* Entries provided *
::::::
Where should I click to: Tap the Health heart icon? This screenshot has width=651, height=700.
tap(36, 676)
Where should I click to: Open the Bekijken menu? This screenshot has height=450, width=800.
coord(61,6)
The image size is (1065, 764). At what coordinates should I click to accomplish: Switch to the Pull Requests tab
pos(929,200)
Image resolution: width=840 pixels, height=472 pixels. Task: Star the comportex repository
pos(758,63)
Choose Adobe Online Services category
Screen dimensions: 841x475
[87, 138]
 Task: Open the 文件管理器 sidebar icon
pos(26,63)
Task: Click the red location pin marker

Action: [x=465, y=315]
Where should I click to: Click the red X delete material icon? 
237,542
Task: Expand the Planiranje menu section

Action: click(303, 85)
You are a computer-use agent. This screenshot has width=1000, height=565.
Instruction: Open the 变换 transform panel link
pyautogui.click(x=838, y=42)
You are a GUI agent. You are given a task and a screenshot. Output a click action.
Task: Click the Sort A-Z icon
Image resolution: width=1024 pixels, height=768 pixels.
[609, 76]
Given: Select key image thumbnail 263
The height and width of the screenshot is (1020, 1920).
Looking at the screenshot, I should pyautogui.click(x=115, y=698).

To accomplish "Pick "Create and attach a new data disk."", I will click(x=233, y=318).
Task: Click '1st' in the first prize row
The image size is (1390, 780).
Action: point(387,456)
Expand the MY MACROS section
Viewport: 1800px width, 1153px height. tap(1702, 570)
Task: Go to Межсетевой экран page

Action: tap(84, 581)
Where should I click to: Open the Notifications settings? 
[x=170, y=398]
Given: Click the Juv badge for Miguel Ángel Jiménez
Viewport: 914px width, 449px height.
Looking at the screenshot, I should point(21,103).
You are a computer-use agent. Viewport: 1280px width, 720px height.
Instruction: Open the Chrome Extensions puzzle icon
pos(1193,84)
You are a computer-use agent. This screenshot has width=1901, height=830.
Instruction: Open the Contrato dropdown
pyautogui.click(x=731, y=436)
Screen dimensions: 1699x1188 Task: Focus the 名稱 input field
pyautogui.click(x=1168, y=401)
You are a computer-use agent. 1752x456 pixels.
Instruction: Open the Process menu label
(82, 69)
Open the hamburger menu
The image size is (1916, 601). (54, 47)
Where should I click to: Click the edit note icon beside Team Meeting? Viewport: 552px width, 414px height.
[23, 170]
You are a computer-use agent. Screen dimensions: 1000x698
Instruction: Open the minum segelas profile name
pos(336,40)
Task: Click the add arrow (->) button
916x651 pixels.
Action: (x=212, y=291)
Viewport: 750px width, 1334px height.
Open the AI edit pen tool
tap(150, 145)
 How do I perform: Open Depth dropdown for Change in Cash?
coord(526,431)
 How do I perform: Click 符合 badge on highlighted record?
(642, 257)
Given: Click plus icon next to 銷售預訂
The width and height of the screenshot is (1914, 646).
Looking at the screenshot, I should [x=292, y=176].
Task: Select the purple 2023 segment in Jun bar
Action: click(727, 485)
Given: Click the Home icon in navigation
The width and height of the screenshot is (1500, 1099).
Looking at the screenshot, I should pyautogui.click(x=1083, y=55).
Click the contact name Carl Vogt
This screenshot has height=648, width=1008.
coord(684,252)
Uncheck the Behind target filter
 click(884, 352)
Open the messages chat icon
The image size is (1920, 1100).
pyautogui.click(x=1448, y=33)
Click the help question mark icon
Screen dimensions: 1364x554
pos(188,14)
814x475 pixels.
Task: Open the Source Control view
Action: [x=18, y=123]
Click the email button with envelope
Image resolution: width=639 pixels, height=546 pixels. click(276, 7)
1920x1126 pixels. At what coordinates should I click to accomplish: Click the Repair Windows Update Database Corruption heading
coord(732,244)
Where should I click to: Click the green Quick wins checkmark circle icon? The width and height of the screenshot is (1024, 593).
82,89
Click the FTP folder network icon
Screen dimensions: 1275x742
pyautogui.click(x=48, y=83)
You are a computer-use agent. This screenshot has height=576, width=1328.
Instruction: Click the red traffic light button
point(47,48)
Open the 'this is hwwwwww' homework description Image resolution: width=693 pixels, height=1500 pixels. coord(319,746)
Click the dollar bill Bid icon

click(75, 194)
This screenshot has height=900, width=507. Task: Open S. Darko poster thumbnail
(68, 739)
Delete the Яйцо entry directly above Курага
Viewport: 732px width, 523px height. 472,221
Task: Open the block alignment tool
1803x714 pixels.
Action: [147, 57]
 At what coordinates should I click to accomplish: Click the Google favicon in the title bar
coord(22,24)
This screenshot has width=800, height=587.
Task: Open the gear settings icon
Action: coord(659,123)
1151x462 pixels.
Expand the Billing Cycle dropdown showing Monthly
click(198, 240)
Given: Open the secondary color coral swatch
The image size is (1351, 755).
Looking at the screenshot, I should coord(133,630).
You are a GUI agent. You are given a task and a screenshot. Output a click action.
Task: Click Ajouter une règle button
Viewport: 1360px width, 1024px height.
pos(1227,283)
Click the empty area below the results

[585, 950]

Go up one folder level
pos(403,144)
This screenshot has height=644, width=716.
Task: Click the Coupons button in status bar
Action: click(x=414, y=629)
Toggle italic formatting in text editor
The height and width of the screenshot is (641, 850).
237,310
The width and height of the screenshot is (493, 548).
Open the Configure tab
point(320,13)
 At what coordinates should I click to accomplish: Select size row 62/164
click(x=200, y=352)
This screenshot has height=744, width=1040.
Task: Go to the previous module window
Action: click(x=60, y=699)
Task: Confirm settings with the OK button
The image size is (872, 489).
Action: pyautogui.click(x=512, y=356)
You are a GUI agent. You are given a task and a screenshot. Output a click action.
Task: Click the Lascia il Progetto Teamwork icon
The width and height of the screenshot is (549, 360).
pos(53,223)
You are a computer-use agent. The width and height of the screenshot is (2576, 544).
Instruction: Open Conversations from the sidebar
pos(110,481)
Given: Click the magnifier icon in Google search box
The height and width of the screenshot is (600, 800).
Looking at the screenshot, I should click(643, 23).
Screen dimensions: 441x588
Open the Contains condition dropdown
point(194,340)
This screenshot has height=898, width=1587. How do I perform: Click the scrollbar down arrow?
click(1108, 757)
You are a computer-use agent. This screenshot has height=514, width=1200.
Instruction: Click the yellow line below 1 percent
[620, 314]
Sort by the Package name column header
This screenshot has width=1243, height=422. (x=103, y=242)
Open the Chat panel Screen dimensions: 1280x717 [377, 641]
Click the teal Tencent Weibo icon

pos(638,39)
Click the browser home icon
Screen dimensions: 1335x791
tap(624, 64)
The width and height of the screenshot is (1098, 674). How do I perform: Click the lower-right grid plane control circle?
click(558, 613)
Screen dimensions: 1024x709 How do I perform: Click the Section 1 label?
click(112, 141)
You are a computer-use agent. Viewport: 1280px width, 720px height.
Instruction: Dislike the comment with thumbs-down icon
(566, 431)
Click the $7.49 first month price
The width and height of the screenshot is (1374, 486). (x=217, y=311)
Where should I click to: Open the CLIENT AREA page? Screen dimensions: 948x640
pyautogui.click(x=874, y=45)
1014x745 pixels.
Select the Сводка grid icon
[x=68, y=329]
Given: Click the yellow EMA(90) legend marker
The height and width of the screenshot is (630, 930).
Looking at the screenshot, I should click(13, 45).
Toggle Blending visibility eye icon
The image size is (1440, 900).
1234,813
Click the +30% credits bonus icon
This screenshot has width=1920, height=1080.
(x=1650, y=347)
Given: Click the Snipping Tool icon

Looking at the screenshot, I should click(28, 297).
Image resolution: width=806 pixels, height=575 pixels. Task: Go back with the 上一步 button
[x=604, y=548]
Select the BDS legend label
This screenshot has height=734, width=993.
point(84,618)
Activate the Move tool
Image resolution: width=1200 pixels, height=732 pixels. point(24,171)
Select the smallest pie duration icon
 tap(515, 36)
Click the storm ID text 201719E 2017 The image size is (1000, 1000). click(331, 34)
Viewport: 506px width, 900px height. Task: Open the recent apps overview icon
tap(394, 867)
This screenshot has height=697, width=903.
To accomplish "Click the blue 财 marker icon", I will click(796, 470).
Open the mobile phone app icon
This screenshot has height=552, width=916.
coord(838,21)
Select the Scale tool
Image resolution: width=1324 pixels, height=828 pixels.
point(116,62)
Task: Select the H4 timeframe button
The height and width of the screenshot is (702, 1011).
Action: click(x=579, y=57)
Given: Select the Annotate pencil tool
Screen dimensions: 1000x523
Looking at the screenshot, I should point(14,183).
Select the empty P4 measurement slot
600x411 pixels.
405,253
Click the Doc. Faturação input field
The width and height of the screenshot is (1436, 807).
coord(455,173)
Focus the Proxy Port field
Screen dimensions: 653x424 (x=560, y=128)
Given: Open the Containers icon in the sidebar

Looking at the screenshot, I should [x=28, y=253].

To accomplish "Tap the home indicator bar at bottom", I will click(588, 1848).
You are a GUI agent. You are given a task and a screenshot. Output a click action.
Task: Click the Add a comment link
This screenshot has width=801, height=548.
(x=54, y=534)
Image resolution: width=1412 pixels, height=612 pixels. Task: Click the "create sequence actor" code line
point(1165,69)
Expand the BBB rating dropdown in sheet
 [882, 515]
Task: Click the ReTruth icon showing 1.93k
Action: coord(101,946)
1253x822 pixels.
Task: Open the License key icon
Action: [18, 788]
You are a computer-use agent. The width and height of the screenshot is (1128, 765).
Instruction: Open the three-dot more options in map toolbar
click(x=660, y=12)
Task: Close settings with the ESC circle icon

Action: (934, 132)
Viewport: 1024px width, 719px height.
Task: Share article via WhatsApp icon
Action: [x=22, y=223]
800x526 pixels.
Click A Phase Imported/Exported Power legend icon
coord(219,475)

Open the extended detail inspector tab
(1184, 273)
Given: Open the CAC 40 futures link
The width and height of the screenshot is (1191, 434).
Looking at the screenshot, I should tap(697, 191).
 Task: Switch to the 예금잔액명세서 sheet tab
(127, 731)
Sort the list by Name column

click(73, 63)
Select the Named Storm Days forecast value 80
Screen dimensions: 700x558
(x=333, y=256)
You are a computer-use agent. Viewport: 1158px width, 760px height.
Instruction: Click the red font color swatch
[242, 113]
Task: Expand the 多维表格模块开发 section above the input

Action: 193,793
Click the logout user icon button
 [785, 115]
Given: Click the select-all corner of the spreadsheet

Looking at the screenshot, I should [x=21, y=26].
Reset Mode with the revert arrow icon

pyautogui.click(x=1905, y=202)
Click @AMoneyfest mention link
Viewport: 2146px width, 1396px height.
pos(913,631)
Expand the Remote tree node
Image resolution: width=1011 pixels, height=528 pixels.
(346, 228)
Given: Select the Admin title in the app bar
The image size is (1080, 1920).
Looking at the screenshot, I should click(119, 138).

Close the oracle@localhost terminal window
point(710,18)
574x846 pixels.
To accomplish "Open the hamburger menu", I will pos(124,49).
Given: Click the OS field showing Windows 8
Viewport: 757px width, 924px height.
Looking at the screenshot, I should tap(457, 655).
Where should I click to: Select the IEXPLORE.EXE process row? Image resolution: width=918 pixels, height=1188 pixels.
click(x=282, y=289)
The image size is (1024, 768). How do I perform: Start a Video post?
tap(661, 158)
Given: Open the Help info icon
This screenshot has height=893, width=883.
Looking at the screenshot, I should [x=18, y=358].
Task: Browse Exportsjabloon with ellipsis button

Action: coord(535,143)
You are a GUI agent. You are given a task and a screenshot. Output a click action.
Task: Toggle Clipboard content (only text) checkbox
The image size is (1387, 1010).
::::::
* What needs to be done *
Take from the material above the lines running from the one with "Image resolution: width=1324" through the one with "Click the Doc. Faturação input field", and repeat them exactly, with nothing else.

* Answer section *
Image resolution: width=1324 pixels, height=828 pixels.
point(116,62)
Task: Select the H4 timeframe button
The height and width of the screenshot is (702, 1011).
Action: click(x=579, y=57)
Given: Select the Annotate pencil tool
Screen dimensions: 1000x523
Looking at the screenshot, I should point(14,183).
Select the empty P4 measurement slot
600x411 pixels.
405,253
Click the Doc. Faturação input field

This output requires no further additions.